Tuesday, March 2, 2010

It's a Great Way to Lose a Few Pounds...

Olive has been sick a fair share in her ten short months. A few colds here and there, the sniffles, a cough, pink eye, an ear infection. Every new little ailment is a new adventure and sends Leanne and I running for the internet or the medical guide we have or to the phone to call the doctor. After a couple days, everything is fine.

Well, Olive and I repeated that pattern this week.

I picked up Olive from day care on Wednesday and my provider greeted me with words that shook me to my core: She threw up today. Just once. But it was a lot.

Now, first let me talk to you about how much I hate vomit. I am a thirty-year-old man who has never thrown up from drinking too much. I was so scared of over indulging and puking that if self-control was an Olympic sport, I would have won the gold as a college freshman. When I was a little kid I threw up once after having Rice Chex for dinner. Wouldn’t eat Rice Chex for years.

Basically, I hate puke.

“Well, you never know,” I thought as I strapped her into the car seat and pulled away from day care. “Maybe it was just that once.” Then she puked in the car. Something in me dies. Oh yeah, and did I mention that Leanne was on a business trip for a couple days?

Great.

So I take Olive home and change her out of her clothes. It was the first of three costume changes for her and two for me.

It didn’t take me long after getting home to realize, I have absolutely no idea what to do with a puking baby. I don’t even know what to do with myself when I’m puking. Should I hold Olive over the toilet when she pukes? How am I supposed to know this stuff?

So I call my mom. Even though she raised four children, has four grandchildren, and babysits two other kids two days a week, she really didn’t know what to do with vomiting ten-month old.

“I don’t allow that,” she tells me. It is true; my mom has often said in the past that she didn’t allow vomiting in her house. Apparently I listened to my mom. Man, she is good.

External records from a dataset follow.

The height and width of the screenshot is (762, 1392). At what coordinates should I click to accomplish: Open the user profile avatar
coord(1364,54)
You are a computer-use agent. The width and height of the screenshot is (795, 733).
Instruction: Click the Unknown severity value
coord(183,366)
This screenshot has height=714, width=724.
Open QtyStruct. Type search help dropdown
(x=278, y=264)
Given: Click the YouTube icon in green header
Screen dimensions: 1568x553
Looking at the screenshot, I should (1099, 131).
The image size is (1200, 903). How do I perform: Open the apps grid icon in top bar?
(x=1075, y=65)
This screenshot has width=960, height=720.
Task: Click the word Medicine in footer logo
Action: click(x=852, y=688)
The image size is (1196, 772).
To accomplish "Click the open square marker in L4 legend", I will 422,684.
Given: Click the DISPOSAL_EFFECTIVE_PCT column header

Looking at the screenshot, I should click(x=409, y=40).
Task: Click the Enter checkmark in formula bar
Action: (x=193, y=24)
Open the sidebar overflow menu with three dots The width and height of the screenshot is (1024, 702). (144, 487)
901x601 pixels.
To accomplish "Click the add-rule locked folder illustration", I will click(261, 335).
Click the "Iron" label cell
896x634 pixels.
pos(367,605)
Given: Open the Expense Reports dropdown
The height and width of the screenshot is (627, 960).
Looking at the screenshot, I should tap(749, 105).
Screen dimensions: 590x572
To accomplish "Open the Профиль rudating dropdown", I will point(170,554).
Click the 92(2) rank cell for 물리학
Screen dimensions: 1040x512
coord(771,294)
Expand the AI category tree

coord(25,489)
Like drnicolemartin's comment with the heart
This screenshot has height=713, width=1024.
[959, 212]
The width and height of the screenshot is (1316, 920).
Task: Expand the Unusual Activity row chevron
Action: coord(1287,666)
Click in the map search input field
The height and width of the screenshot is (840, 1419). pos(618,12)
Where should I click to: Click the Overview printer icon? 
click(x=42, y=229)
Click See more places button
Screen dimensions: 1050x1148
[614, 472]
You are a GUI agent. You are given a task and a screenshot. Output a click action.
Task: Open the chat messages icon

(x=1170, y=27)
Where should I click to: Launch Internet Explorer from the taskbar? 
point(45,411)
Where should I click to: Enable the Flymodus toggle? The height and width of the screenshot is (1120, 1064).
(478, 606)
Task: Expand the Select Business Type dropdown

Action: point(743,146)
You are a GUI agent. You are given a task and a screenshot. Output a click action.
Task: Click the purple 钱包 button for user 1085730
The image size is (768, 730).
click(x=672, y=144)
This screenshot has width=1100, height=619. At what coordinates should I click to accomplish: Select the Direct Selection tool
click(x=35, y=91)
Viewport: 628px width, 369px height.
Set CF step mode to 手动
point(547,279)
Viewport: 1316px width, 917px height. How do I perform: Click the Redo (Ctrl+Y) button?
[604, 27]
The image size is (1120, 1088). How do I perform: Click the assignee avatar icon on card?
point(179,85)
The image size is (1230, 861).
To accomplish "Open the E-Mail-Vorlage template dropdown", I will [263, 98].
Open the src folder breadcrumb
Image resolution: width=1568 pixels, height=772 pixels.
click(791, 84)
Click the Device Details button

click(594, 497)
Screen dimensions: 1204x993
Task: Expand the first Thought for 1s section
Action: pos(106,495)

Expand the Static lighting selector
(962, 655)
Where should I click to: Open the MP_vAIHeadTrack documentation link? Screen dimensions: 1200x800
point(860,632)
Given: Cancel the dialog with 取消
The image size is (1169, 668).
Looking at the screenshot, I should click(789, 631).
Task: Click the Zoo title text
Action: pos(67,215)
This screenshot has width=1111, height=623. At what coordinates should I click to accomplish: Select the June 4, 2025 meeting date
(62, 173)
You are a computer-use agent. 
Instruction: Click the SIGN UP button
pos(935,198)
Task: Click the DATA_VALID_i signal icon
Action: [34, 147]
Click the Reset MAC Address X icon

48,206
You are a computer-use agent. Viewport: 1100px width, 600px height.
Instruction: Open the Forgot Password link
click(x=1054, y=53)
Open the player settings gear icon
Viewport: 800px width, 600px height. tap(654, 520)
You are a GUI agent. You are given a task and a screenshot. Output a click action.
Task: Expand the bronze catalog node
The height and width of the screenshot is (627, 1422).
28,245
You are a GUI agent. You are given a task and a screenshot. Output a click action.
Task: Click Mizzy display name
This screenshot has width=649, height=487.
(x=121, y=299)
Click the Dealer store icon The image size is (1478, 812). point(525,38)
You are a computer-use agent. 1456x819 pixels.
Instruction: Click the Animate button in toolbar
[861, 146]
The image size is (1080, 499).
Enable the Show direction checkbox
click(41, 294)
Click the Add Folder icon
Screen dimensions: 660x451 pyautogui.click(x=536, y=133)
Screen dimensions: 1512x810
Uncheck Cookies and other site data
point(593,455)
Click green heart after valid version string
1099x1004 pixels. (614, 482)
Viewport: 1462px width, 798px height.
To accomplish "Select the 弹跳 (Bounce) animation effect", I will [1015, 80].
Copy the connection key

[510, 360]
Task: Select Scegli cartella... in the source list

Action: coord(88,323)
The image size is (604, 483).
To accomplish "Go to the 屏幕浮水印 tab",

Really, no one could really tell me what to do. After consulting two books, the interweb, and my doctor’s office, the best advice I got was to watch her and if she gets dehydrated, give her some pedialyte. Apparently, everyone is so used to this throwing up thing that taking care of it is second nature. You can find reams of information on how and when to feed your baby – a pretty normal, everyday action – but ask someone about that food coming back out and they shrug and say “It’ll pass in 12-24 hours.”

After a quick trip out to Rite Aid to get some pedialyte – the apparent cure-all for stomach bugs -- Olive seemed to calm down enough for me to try an give her a couple ounces of formula. I sort of expected it to come shooting out of her mouth like a gastrointestinal geyser, but she took it down and she fell asleep. “Well, you never know,” I thought after she had slept quietly for about an hour. “Maybe it was just a six hour bug.”

Nope.

Olive starts crying a couple hours later and I race up the stairs, jumping six steps at a time, and encounter a scene straight out of a high school keg party. I have to change the sheets, her pajamas, the changing table cover, her blankets, and wash her hair (another thing Olive now has in common with her mom – I have washed vomit out of both of their hair).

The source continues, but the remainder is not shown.